Homofobia e política


 A luta pelos direitos civis e contra a discriminação aos homossexuais vem avançando no mundo apesar de alguns retrocessos pontuais. A situação ainda é grave em alguns países islâmicos, africanos e eslavos onde existe uma legislação abertamente discriminatória ou mesmo persecutória ou onde pululam fortes movimentos de massa agressivamente anti-gays. 

 Há países que avançaram na legislação mas onde ainda há fortes bolsões culturais e discriminação e intolerância. Recentemente vimos mobilizações anti-gays em Jerusalém, Moscou e Varsóvia. O ex-presidente polonês, o antigo líder operário Lech Walesa chocou a parte moderna da opinião pública local pretendendo que "os deputados gays do parlamento polonês deveriam ocupar só as últimas fileiras” do mesmo.

 Ao mesmo tempo há avanços notáveis: nas eleições de 2004 nos EUA o marqueteiro republicano Karl Rove usara a carta anti-casamento gay como tática de mobilização eleitoral para a reeleição de George W Bush contra John Kerry. Foi uma estratégia atípica: Rove desprezou a disputa de votos ao centro e privilegiou a mobilização da base republicana sensível as bandeiras do chamado nos EUA: “conservadorismo social”. Funcionou. 

 Oito anos depois, na sua campanha de reeleição Obama usou a mesma bandeira, numa estratégia análoga de mobilização de sua base, mas em sentido contrário. Desprezando conselhos de moderação decidiu apoiar abertamente o casamento de pessoas do mesmo sexo, ainda que não estivesse muito claro, nas pesquisas se isso o iria beneficia-lo nos estados indecisos. Acabou dando certo e evidenciando uma significativa mudança de espírito na opinião norte-americana por força dos jovens eleitores.

 No Brasil a polêmica é acirrada. Não tanto em virtude de um iminente avanço legal do casamento gay frente o qual se ergue uma forte barreira conservadora, mas em função, por um lado, de ações de governo na área da educação e, por outro, de confrontos político-culturais aos quais a mídia atribui grande espaço. 

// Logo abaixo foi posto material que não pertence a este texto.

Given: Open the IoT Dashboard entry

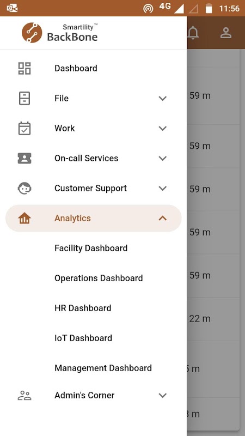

 É a polêmica do suposto "kit-gay" na educação. E, mais recentemente, a eleição do pastor deputado Marcos Feliciano para a presidência da comissão de direitos humanos da Câmara. Olhando objetivamente para  essa “guerra” cultural notamos que seus protagonistas em ambos bandos têm razões para cantar vitória e contabilizar ganhos políticos. 

 As lideranças parlamentares e os movimentos que lideram uma luta cuja ênfase, hoje, é mais  a anti-homofobia do que o avanço dos direitos gays, propriamente ditos, obtêm ampla satisfação pela enorme repercussão midiática de sua ação de repúdio ao pastor Feliciano --que rapidamente eclipsou Renan Calheiros Eduardo Henrique Alves e outros no panteão dos vilões da mídia.

 Essas lideranças obtiveram uma visibilidade que utilizam para atacar seus inimigos homófobos mas também líderes e forças políticas  consideradas por eles omissas ou insuficientemente empenhadas na causa anti-homofóbica. Isso leva Jean Willys, por exemplo,  a questionar a não participação do governador Eduardo Campos na polêmica ou a afirmar, equivocadamente, que Marina Silva seria favorável a um referendo sobre o casamento gay.(Ela defende o referendo para a legalização das drogas e do aborto mas é favorável ao direito à união civil de pessoas do mesmo sexo). Voltamos à boa e velha patrulha ideológica por esse viés...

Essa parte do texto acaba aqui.